Developing country governments are losing massive amounts of vitally important revenue due to opacity, corruption and criminal activity related to international trade transactions. Global Financial Integrity (GFI) research has shown that from 2008-2017 there was an US$8.7 trillion value gap between what developing nations reported as the value of imports and exports in trade with advanced economies, and vice versa. This gap, or mismatch, translates into potential revenue losses as high as US$1.5 trillion. This practice, known as trade misinvoicing, is severe and ubiquitous across international trade transactions, across advanced and developing countries alike.

Additionally, GFI’s 2017 report ‘Transnational Crime and the Developing World’ found that illegal trade in legitimate business sectors such as timber, fish and mining generate as much as a quarter of a trillion dollars in illicit proceeds each year. This deprives governments of even more income and has an adverse impact on human and worker’s rights. Furthermore, the notorious opacity of free trade zones (FTZs) around the world facilitates corruption, trade-based money laundering and the smuggling of goods.

The opportunity cost of the lost revenue due to these activities is massive and it is clear that trade integrity around the globe is sorely lacking.

The international community has also underscored the importance of trade integrity, especially in times of crisis. In March 2020, the G20 Trade and Investment Ministers noted that “as we fight the pandemic . . . , we will continue to work together to deliver a free, fair, non-discriminatory, transparent, predictable and stable trade and investment environment, and to keep our markets open.” And in mid-April the International Monetary Fund Managing Director’s Global Policy Agenda noted “the Fund will continue to support efforts to modernize the rules-based trading system through advocacy, policy advice, and analyses.”

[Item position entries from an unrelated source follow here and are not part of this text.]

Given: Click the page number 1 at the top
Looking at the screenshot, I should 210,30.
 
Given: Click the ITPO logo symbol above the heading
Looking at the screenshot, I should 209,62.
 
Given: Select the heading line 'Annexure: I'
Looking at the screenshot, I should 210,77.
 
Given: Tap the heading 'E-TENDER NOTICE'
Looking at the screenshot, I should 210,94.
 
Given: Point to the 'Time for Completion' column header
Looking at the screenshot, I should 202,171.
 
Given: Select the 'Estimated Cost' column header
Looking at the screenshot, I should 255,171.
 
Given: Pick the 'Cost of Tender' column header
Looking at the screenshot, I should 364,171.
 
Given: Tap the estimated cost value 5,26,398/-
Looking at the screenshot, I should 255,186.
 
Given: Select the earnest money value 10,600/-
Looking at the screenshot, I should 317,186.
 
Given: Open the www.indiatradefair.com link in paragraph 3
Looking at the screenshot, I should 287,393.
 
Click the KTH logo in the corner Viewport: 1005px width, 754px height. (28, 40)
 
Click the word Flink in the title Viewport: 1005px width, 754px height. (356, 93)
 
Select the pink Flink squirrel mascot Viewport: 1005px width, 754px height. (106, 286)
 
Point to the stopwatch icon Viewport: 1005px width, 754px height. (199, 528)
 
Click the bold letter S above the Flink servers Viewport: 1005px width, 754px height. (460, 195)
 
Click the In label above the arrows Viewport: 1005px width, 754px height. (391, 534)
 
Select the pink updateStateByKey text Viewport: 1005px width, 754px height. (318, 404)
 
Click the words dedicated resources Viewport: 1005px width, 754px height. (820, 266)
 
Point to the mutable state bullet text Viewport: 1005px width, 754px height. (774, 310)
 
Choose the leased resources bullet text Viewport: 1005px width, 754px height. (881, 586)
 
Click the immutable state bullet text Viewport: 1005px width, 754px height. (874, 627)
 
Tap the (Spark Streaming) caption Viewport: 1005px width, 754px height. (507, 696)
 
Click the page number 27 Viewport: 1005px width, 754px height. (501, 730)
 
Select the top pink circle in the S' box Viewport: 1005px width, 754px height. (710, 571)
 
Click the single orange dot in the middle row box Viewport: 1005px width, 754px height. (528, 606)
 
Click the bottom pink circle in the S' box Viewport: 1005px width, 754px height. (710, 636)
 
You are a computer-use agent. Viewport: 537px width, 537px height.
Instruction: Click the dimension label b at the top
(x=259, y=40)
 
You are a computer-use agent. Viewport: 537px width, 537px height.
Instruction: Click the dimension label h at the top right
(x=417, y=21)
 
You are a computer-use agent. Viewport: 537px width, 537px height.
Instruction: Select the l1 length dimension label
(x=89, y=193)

Among the many steps needed to work towards achieving trade integrity, GFI encourages multilateral organizations and governments to:

  1. Identify the beneficial ownership of freight forwarders, shippers and other firms that are in the business of moving cargo;
  2. Undertake high-level discussions regarding the feasibility of all customs departments publicly posting all trade transaction information online so civil society, academics, researchers and journalists can analyze it;
  3. Investigate the feasibility of using distributed ledger technology in international trade transactions to eliminate the information asymmetry that is a major facilitator of trade misinvoicing;
  4. Promote public-private cooperation to develop information sharing strategies to curtail trade-based money laundering and;
  5. Improve transparency and accountability in FTZs, which are infamous for their lack of direct oversight.

By taking these steps, GFI believes developing countries can effectively realize trade integrity and reap the due benefits of their trade transactions.